▶ _WRITTEN PROBLEM_
In the post about showing Node.js output in a notebook, change "time limit" to "timeout" and write out the passage starting at "If I make it" and ending at "then 7 sec .....".

▶ _DOCUMENT SEGMENT_
....................
0

I was executing Nodejs script from jupyter notebook, and the output of the Nodejs output was not showing in the notebook output. I went through stackoverflow and found this solution Constantly print Subprocess output while process is running. But, this solution only talks about processing lines. The way the Nodejs code was written is that it outputs a character such as "#" when it processes a file. It looks like a progress bar on command line. As there is no newline character, while using the solution from the link above, all of these "#" signs are accumulated and a chunk of them are printed after the completion of Nodejs code execution. What I would like to see is a combination of newline based and a time based output.

For example, if Nodejs processed 10 documents, on the command line I would see ten # signs appear in real time (one at a time). Let us say after 10 documents were processed a new line was printed (as shown below). It takes 1 sec to process each file.

"##########"

"##########"

"##########"

If I make it a combination of time based output and newline based output. For a time limit of 7 sec, I should be able to see the output below. Quotes are used to show the time interval.

"#######""###"

"#######""###"

7 sec, 3 sec (because encountered a new line), then 7 sec .....

or

"#######""###"
....................
▶ _MATERIAL PROVIDED_
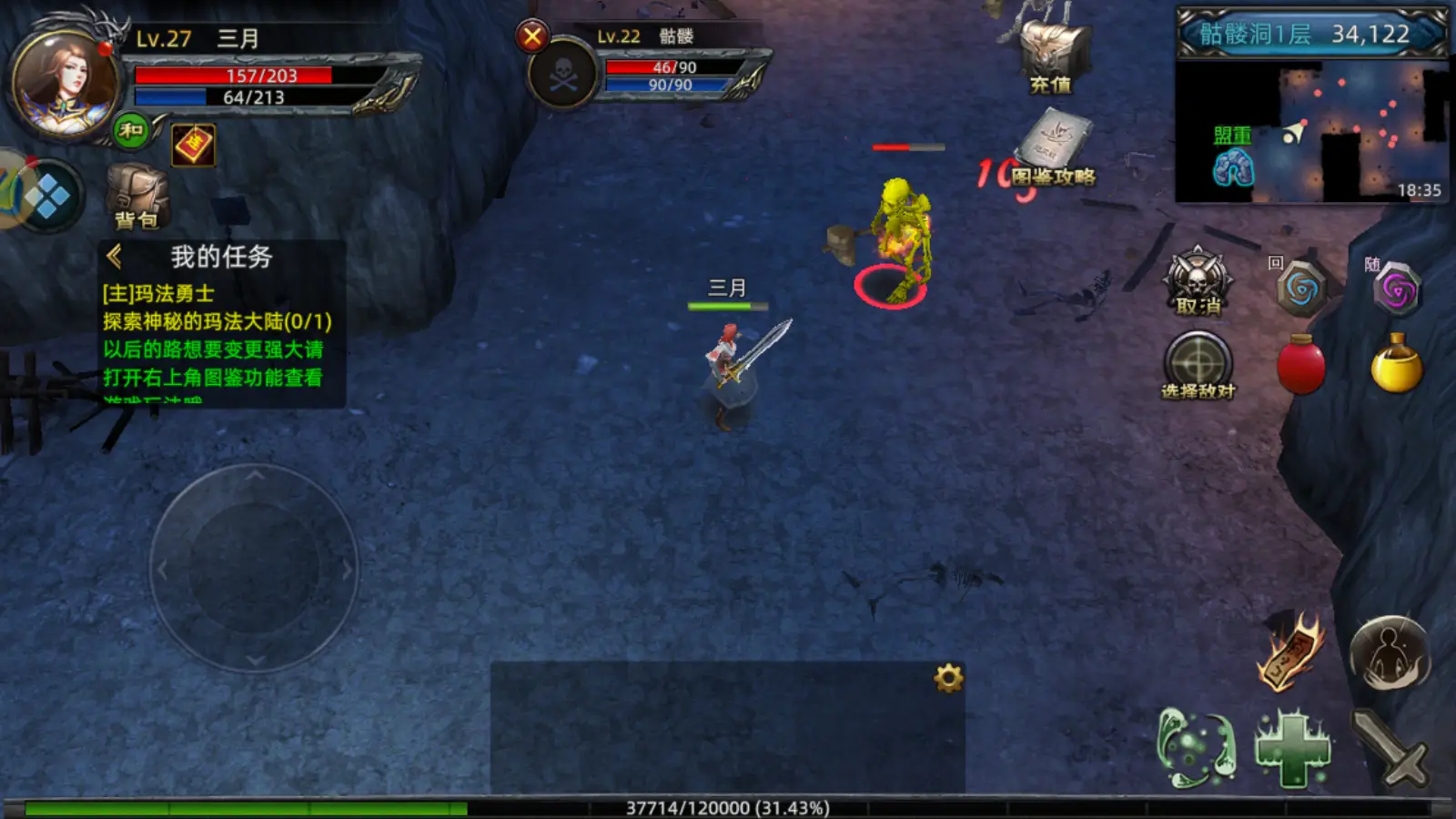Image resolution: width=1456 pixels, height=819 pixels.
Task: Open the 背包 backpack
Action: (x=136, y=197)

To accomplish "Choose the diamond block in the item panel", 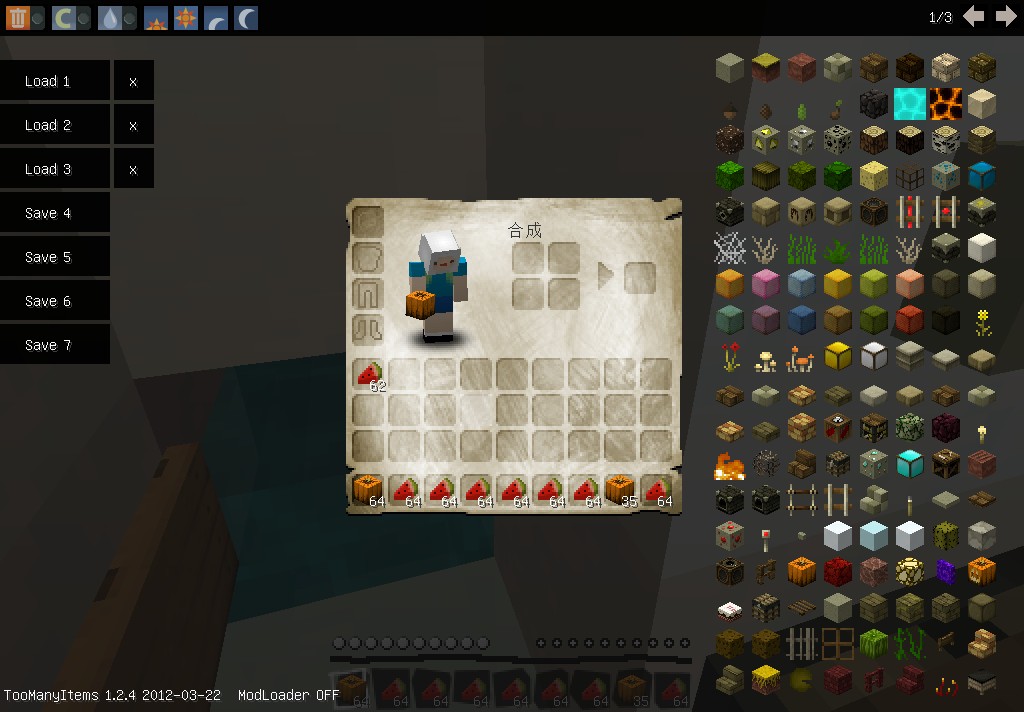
....................
▶ _REPLY TO THE EXERCISE_
If I make it a combination of time based output and newline based output. For a timeout of 7 sec, I should be able to see the output below. Quotes are used to show the time interval.

"#######""###"

"#######""###"

7 sec, 3 sec (because encountered a new line), then 7 sec .....